We give thanks for those who seek news
Something about standing on a mountaintop in the dark, under the stars, provides a profound perspective on our place in the world.
I have made that trip once a year for the past 40 years and find that it helps keep me centered and focused — like weekly trips to church but closer to heaven, or at least the heavens.
I can’t say that these annual trips to the Allegheny Mountains with my friend Dan have always had such a profound effect. When we were 17, it was more about getting away from schoolwork and parental control. I’m sure we solved a few of the world’s problems standing at the porch railing gazing upon a galaxy of stars, but we were generally more concerned about our dream car or next motorcycle.
Forty years later, a cabin off the grid in the mountain woods is a place to get away from the office computer, TVs and cellphones. But it’s more a place for recentering and refocusing our lives.
The most recent trip to the mountains came last weekend, the latest-ever in the year for the annual trip, which put us there at the start of Thanksgiving week.

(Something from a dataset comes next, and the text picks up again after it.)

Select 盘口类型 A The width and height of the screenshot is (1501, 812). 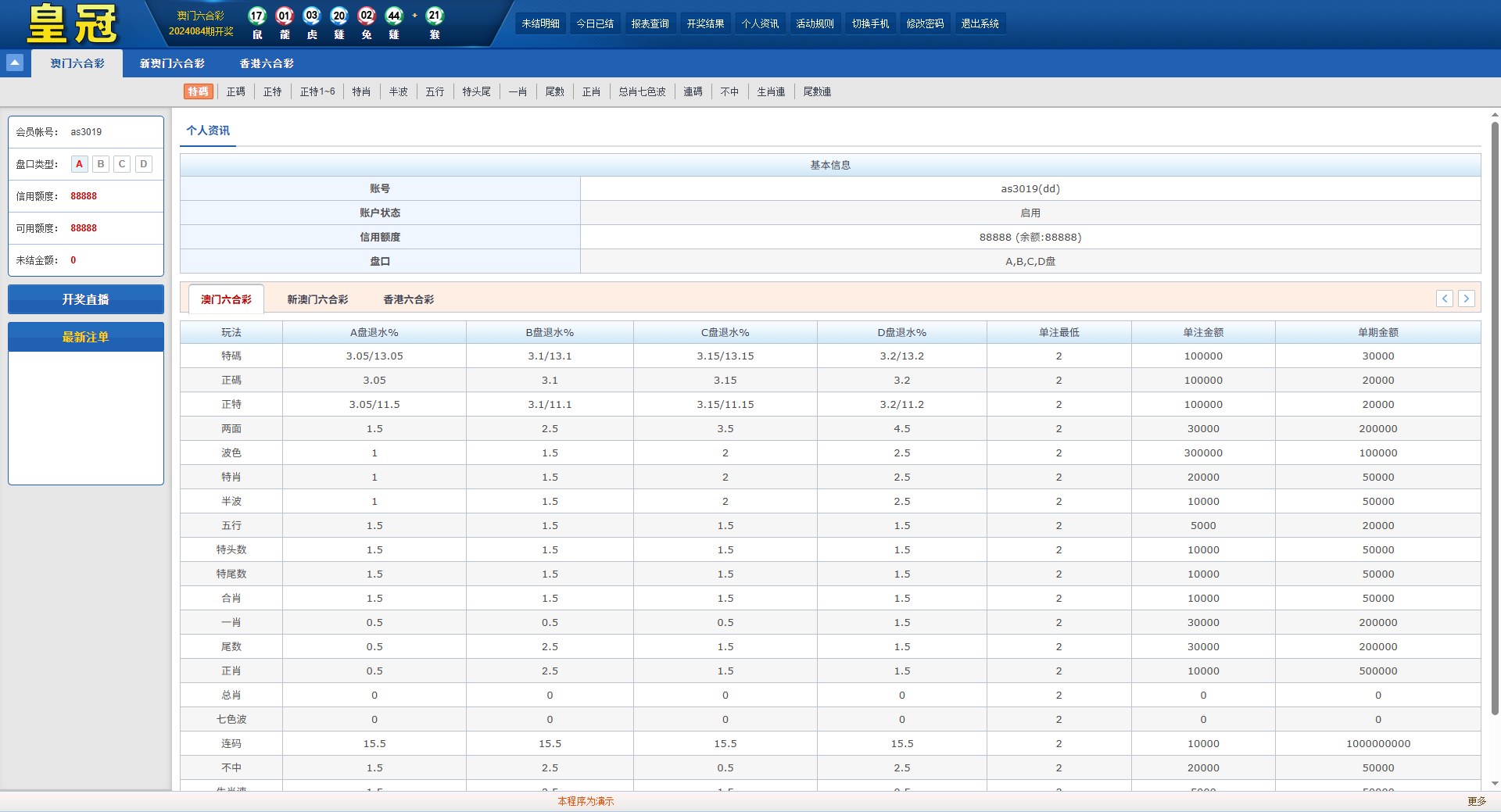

Thanksgiving will be over by the time you read this, but part of my mountaintop reassessment of priorities this year includes telling you how thankful I am for you.
I’m thankful for Dispatch readers because you care enough about your community and your place in it to keep up with the news about what’s happening around you. You are engaged and concerned. You have thoughts to share, and what we deliver to you in words, photos, graphics, audio and video helps you inspire or drive conversations.
You don’t always like or agree with what we write, and some of you tell us so. I respect and appreciate that.
Part of a healthy relationship and conversation is being able to tell someone that you disagree and why — without making it a personal attack.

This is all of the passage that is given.